The COVID-19 pandemic has highlighted a critical need for innovation in the provision of dementia care at all levels of health and social care systems globally – from primary care doctors and nurses, neurologists and other specialists, to both formal and informal carers – to join the field of ageing and geriatrics in response to growing need. It is imperative that governments recognise the need to integrate and coordinate health and long-term care and to fund both equally.

International human rights instruments specifically supporting the rights of older persons must be developed and adequately enforced at the national level. Existing instruments do not adequately support people against age discrimination, especially given that less than 1 per cent of Human Rights Treaty Bodies show recommendations for older persons.

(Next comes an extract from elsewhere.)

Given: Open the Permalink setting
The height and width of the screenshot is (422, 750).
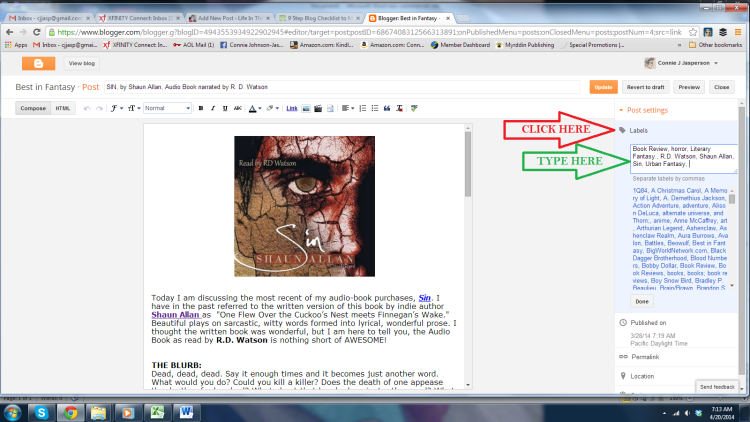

A research report by ADI, GADAA and Alzheimer’s Pakistan highlighted the additional challenges posed by humanitarian emergencies on people with dementia. It also showed the challenges that barriers such as stigma and poor access to social and health care systems pose even at times of peace, and these challenges are exacerbated when the existing health systems or social networks relied upon breakdown, disproportionately affecting those with poor access to these structures in the first place.

The WHO’s Global action plan, which was unanimously adopted by all 194 Member States, includes a commitment to planning for humanitarian emergencies which considered individual support for people with dementia and community psychosocial support. ADI calls on all governments to include dementia in their COVID-19 response plans.